All Real Living Is Meeting (1 Thessalonians 4:15–18)


Last year, Harold Camping predicted that the rapture of the church would occur on May 21, 2011. When that date came and went, Camping explained that a spiritual rapture had in fact occurred, but predicted the physical rapture would occur on October 21, 2011. When that date came and went, Camping told an associate that nobody could predict the date of Christ’s return.

Ah, now he tells us…

The Second Coming of Jesus Christ is an article of Christian orthodoxy. Summarizing the biblical evidence, the Nicene Creed says of Jesus, “he will come again in glory to judge the living and the dead.” One of the earliest written New Testament passages to deal with the Second Coming in any detail is 1 Thessalonians 4:15–18, where Paul, Silas, and Timothy wrote:

According to the Lord’s word, we tell you that we who are still alive, who are left until the coming of the Lord, will certainly not precede those who have fallen asleep. For the Lord himself will come down from heaven, with a loud command, with the voice of the archangel and with the trumpet call of God, and the dead in Christ will rise first. After that, we who are still alive and are left will be caught up together with them in the clouds to meet the Lord in the air. And so we will be with the Lord forever. Therefore encourage one another with these words.

The missionaries did not write these words in order to encourage speculation or promote confusion about the future. They did not write them, in short, for the benefit of Harold Camping and his ilk. Rather, they wrote them for ordinary Christians who grieved the deaths of their friends and fellow believers. They wrote them to encourage those ordinary Christians with the thought that their friends’ deaths were penultimate, not ultimate—a comma in a sentence that ends with an exclamation point.

When Christ returns, the missionaries explained, the faithful dead will be raised and join the faithful living in the air to meet Jesus Christ. The important point of that meeting is not where it is but who it’s with. Obviously, there is a reunion with dead believers. The living will be “caught up together with them,” that is, the dead who have been raised to life. But even that reunion is not the main event. Rather, the important point is that all believers—whether dead or living—will meet Jesus Christ himself.

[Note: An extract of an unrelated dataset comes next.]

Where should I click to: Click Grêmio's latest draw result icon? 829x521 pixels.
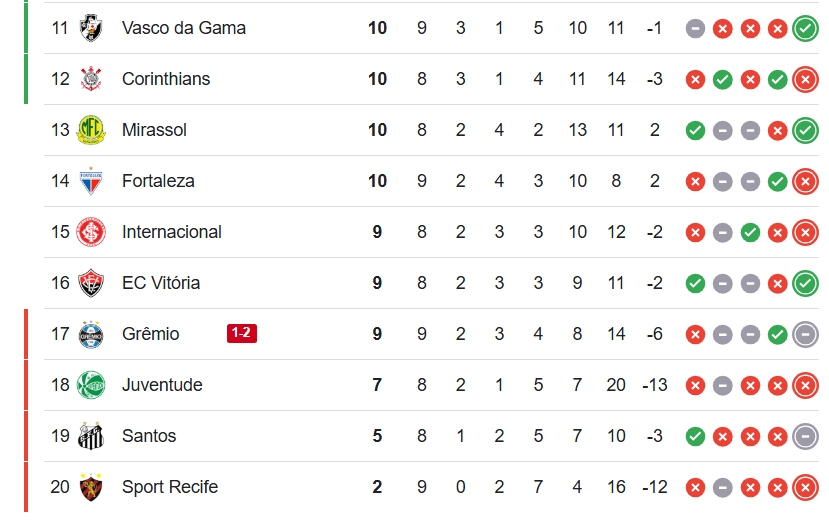[805, 334]

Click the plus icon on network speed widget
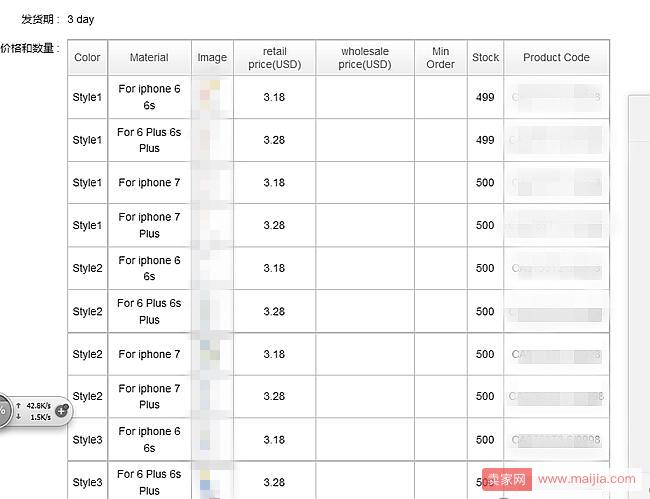61,410
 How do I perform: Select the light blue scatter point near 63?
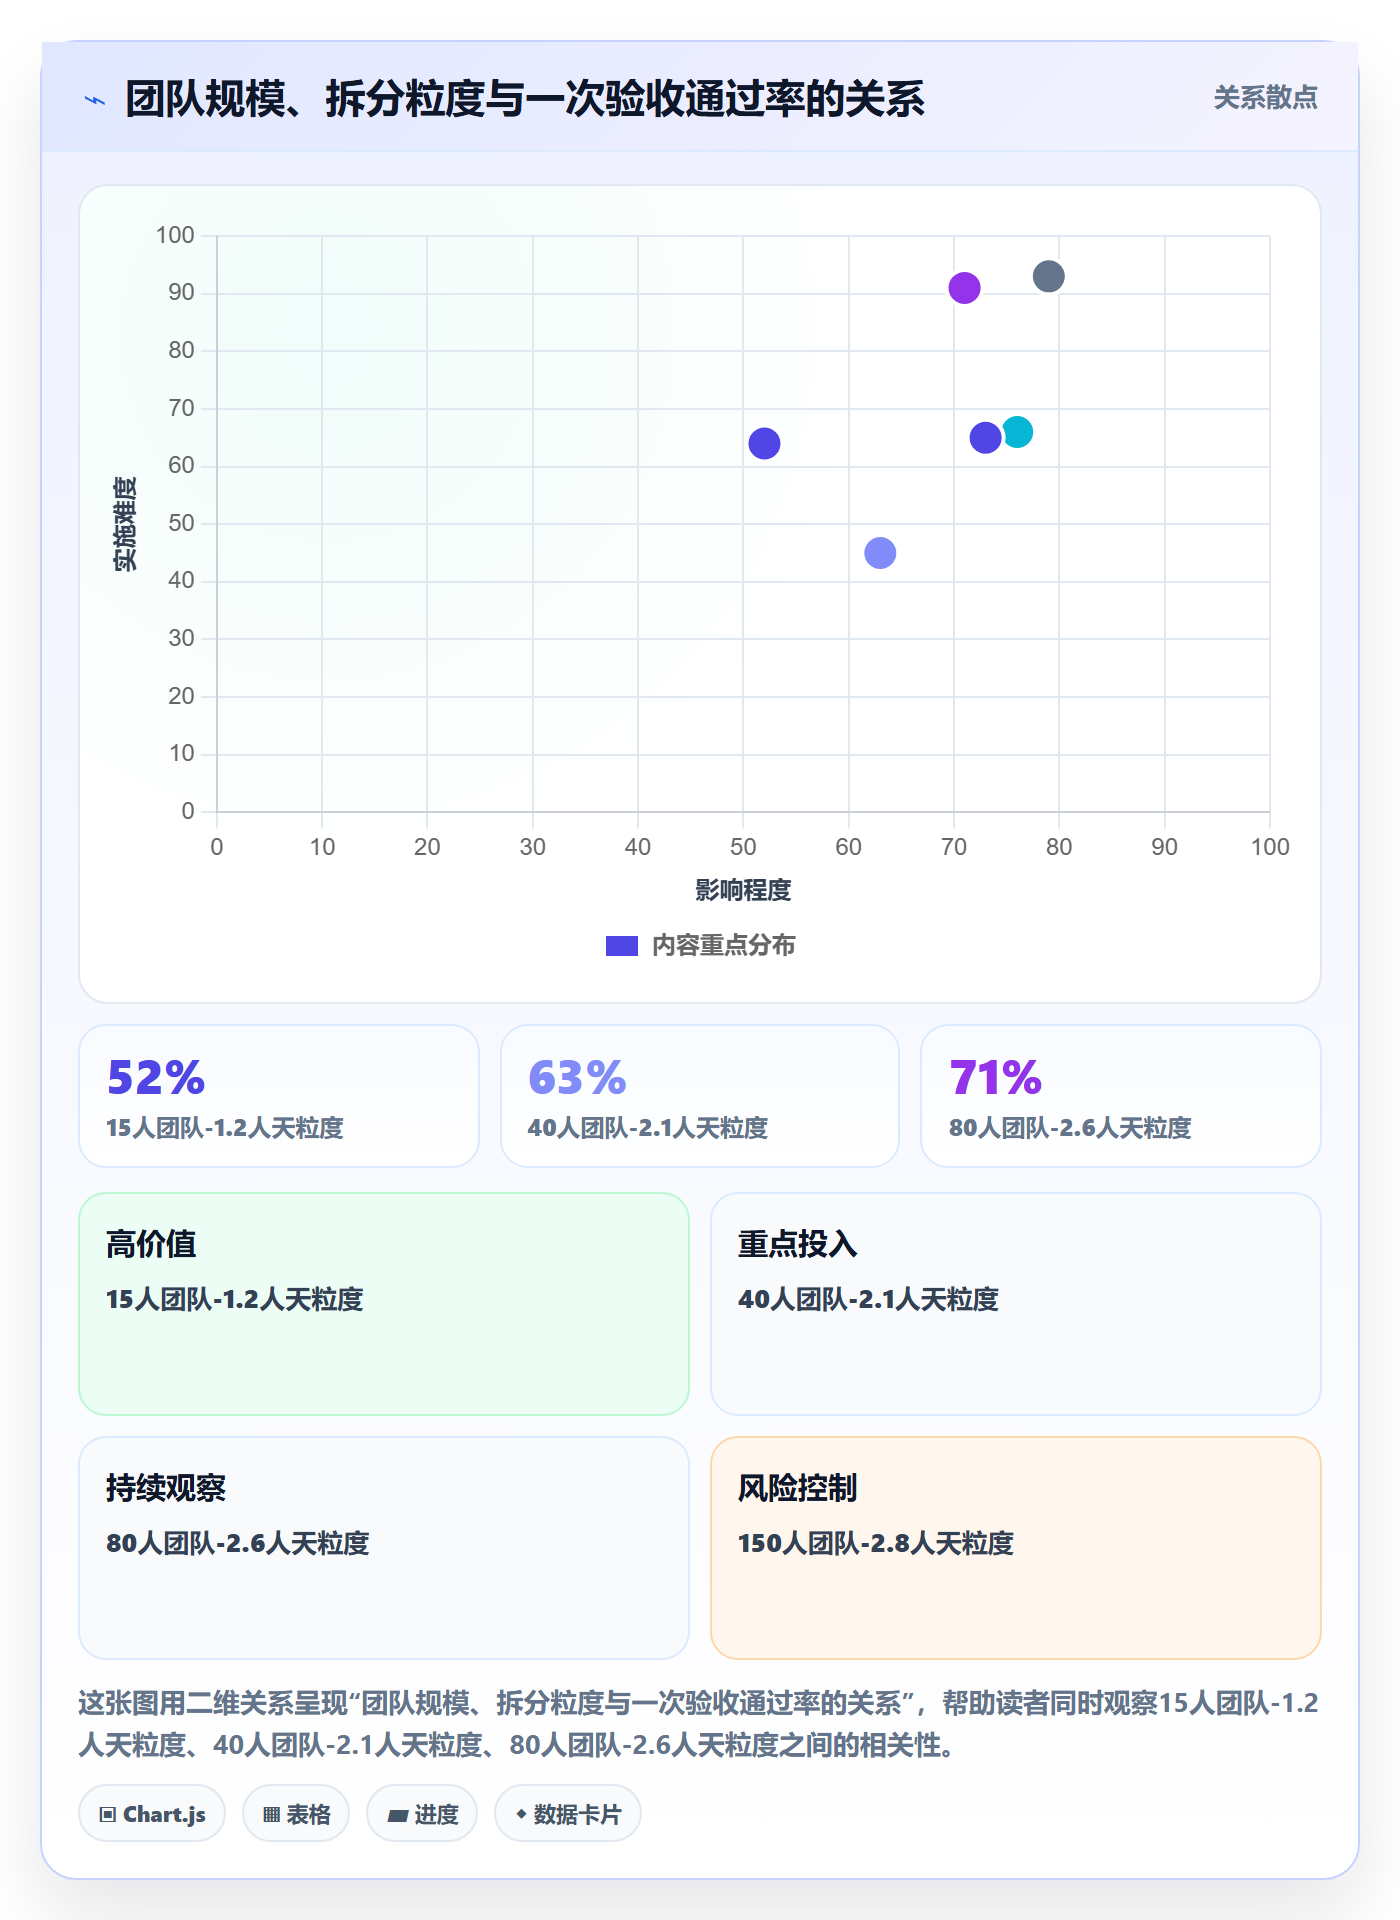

Don’t get me wrong, I look forward to seeing my grandparents again, as well as other Christian friends who have died. But they’re not “the power of God and the wisdom of God” (1 Cor. 1:24). They’re not “the pioneer and perfecter of my faith” (Heb. 12:2). They’re not “the Alpha and the Omega, the First and the Last, the Beginning and the End” (Rev. 22:13). But he is.

Abraham Joshua Heschel said, “All real living is meeting.” The most real living is meeting him. Now that’s an encouraging thought.